University of Liège (Belgium).
Max Planck Institute of Psychiatry (Germany).
Brief Bioinform. 2019 Nov 27;20(6):2200-2216. doi: 10.1093/bib/bby081.
Principal components (PCs) are widely used in statistics and refer to a relatively small number of uncorrelated variables derived from an initial pool of variables, while explaining as much of the total variance as possible. Also in statistical genetics, principal component analysis (PCA) is a popular technique.

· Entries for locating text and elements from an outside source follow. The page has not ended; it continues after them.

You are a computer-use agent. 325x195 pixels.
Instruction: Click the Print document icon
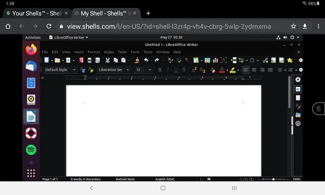click(90, 60)
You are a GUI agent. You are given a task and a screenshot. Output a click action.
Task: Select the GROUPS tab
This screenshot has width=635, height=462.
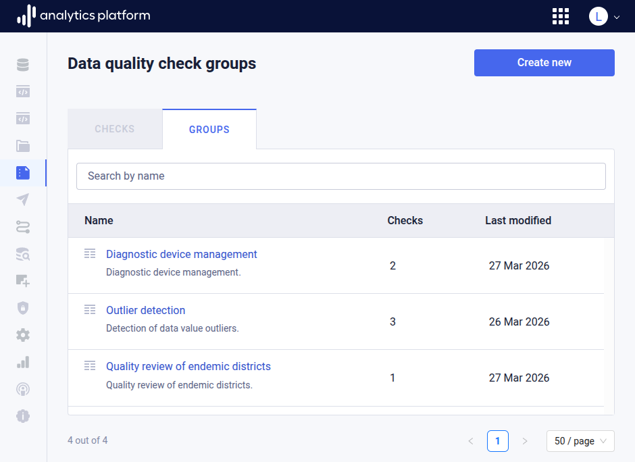point(209,128)
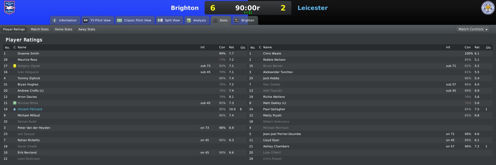This screenshot has width=496, height=165.
Task: Sort Leicester players by Con column
Action: coord(467,47)
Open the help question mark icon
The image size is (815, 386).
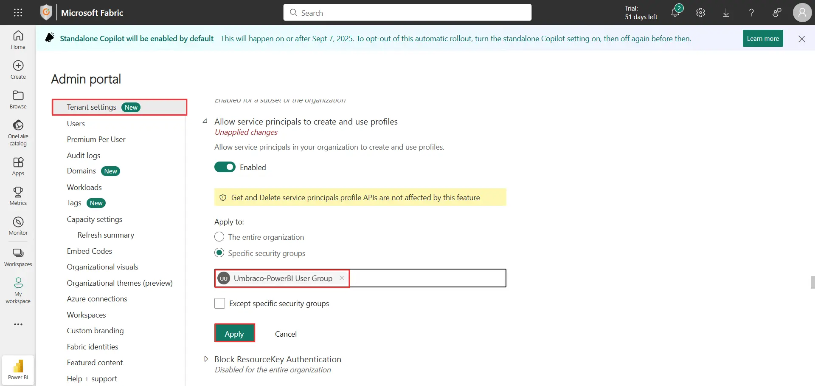[x=751, y=13]
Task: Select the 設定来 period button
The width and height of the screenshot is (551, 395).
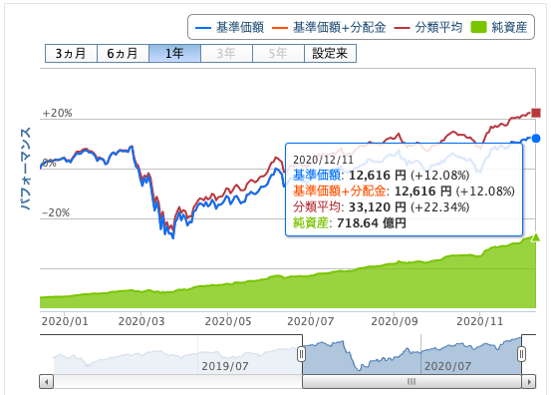Action: [331, 54]
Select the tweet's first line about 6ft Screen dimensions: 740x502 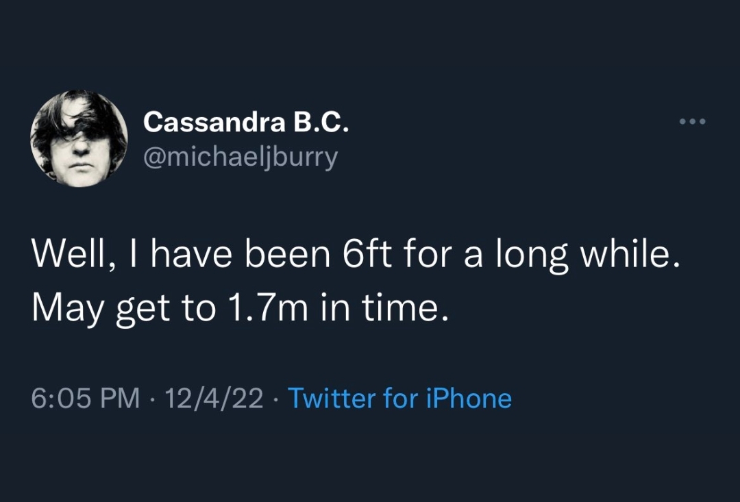[x=356, y=257]
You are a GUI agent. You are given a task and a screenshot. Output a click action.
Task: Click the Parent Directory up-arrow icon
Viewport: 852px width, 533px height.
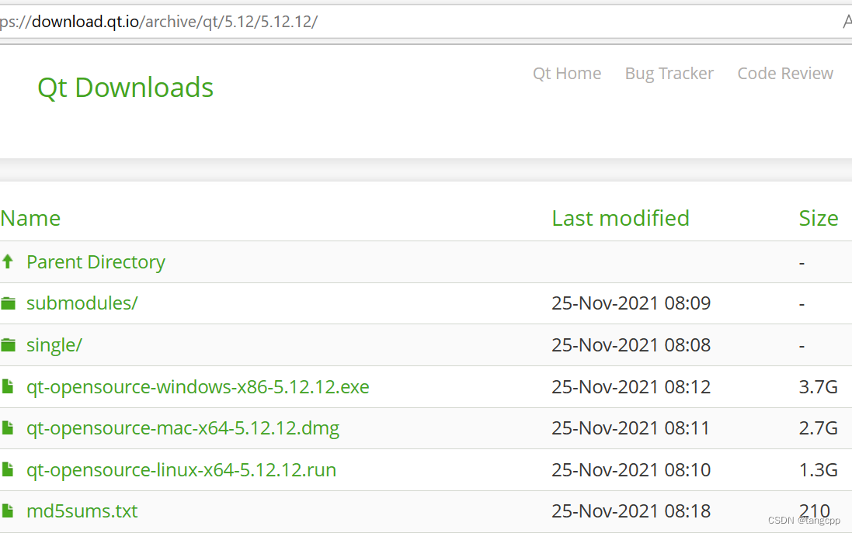click(9, 261)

To achieve optimal results, a thorough understanding about the different implementations of PCA is required and their impact on study results, compared to alternative approaches. In this review, we focus on the possibilities, limitations and role of PCs in ancestry prediction, genome-wide association studies, rare variants analyses, imputation strategies, meta-analysis and epistasis detection. We also describe several variations of classic PCA that deserve increased attention in statistical genetics applications.
主成分(PCs)在统计学中被广泛应用,指的是从初始变量集中提取的相对少量的不相关变量,同时尽可能多地解释总方差。在统计遗传学中,主成分分析(PCA)也是一种流行的技术。为了获得最佳结果,需要深入了解 PCA 的不同实现方式及其对研究结果的影响,以及与替代方法的比较。在这篇综述中,我们重点讨论了 PC 在祖先预测、全基因组关联研究、稀有变异分析、插补策略、荟萃分析和上位性检测中的可能性、局限性和作用。我们还描述了经典 PCA 的几种变体,这些变体在统计遗传学应用中值得更多关注。